Document section:

The Arizona Cardinals rolled into downtown Indianapolis for Week 6 having not allowed more than 23 points in a game this season; the Colts needed all 31 points they scored on Sunday to improve to 5-1. 

It's Saturday night, and the Colts are putting the finishing touches on their preparation for Sunday's Week 6 game against the Arizona Cardinals. At this point, the Colts were well under 24 hours until kickoff.

But for quarterback Daniel Jones, it was another opportunity to get his offense ready for some of the stuff the Cardinals would throw at them on Sunday.

"Pull up Carolina clip 42," quarterback Daniel Jones requests.

He watches the play and prepares his pass-catchers for who he might look to if the Cardinals play a certain way. Arizona's defense presents a different challenge than the Colts have faced up to this point; they're built on disguising things pre-snap and shape-shifting post-snap, making it a challenge for opposing offenses to correctly diagnose what sort of coverage they're playing. That's why the Cardinals entered Week 6 having allowed no more than 23 points in a game this season.

Jones talks through the clip from the Cardinals' Week 2 win over the Carolina Panthers. Next up: "Carolina, play 38," Jones says.

Supplied entries:
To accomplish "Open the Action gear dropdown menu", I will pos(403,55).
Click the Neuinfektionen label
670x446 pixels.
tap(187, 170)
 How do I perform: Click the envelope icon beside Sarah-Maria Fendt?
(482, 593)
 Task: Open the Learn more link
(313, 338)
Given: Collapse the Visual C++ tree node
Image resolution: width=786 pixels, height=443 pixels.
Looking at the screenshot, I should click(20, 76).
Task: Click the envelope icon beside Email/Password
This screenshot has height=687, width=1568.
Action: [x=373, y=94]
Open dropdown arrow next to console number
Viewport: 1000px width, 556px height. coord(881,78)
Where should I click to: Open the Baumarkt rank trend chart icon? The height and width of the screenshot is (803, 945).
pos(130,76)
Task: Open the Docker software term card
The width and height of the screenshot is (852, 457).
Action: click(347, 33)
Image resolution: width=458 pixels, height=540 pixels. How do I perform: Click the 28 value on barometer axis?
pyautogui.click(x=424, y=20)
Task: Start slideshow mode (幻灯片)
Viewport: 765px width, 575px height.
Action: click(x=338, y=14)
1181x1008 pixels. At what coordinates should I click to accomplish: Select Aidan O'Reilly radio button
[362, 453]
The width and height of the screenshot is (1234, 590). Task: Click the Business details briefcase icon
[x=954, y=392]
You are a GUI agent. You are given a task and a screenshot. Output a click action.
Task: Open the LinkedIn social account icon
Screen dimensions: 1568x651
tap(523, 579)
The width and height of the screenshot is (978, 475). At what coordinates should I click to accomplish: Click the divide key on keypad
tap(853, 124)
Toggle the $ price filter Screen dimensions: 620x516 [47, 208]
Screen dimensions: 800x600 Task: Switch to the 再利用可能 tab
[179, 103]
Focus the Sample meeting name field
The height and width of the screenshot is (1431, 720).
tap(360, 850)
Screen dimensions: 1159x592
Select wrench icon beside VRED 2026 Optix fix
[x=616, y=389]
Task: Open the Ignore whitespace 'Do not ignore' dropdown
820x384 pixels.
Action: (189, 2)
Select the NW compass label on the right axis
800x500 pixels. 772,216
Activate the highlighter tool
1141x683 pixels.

Exercises:
• A. Repeat word for word the part of the Colts game article starting with "It's Saturday night, and" and going on through "Daniel Jones requests.".
• B. Pick up the Colts game article after its last sentence and keep writing it.
You won't need the records.

Outputs for the tasks:
• A.
It's Saturday night, and the Colts are putting the finishing touches on their preparation for Sunday's Week 6 game against the Arizona Cardinals. At this point, the Colts were well under 24 hours until kickoff.

But for quarterback Daniel Jones, it was another opportunity to get his offense ready for some of the stuff the Cardinals would throw at them on Sunday.

"Pull up Carolina clip 42," quarterback Daniel Jones requests.

• B.
The thing is, this is nothing new for Jones. This is how he operates. It's the only way he knows how to operate as a starting quarterback.

And it worked. Again.

Jones' preparation showed up in a magnificent way on Sunday, as he overcame an early interception to dice up Arizona's defense in the Colts' 31-27 win. Jones completed 22 of 30 passes for 212 yards with two passing touchdowns, one rushing touchdown and a passer rating of 101.0; he's now had a passer rating over 100 in five of his six games this season.

"He'll go through a ton of stuff," wide receiver Alec Pierce said of those Saturday night prep sessions. "He kind of gives us every look — hey, we got this play up here. It'll be like say it's me and (Josh Downs), he's like 'Hey, J.D., I'm looking for you here on this and then if they go this coverage here, AP, be ready.' So it's pretty cool how he really breaks it down.'"

While the Colts' offensive brain trust – head coach Shane Steichen, offensive coordinator Jim Bob Cooter and the team's assistant coach all have a hand in this – has created plenty of opportunities for Jones to throw to an open receiver, the Cardinals' defense forced Jones into making several tight-window throws against looks designed to confuse him. Those throws require not only accuracy, but trust – the sort of trust that's build through meticulous preparation.

"He made some big-time throws," Steichen said.

The Cardinals, prior to Sunday, were fourth in the NFL in scoring defense (19.2 points allowed per game), with that number built on stopping offenses in critical situations: Arizona was seventh on third down (34.3 percent conversion rate allowed), fourth in the red zone (47.1 percent touchdown rate allowed) and second on goal-to-go (50 percent touchdown rate allowed).

The Colts on Sunday converted half of their third downs and turned all four red zone/goal-to-go possessions into touchdowns (they've now scored a touchdown on 10 consecutive red zone possessions).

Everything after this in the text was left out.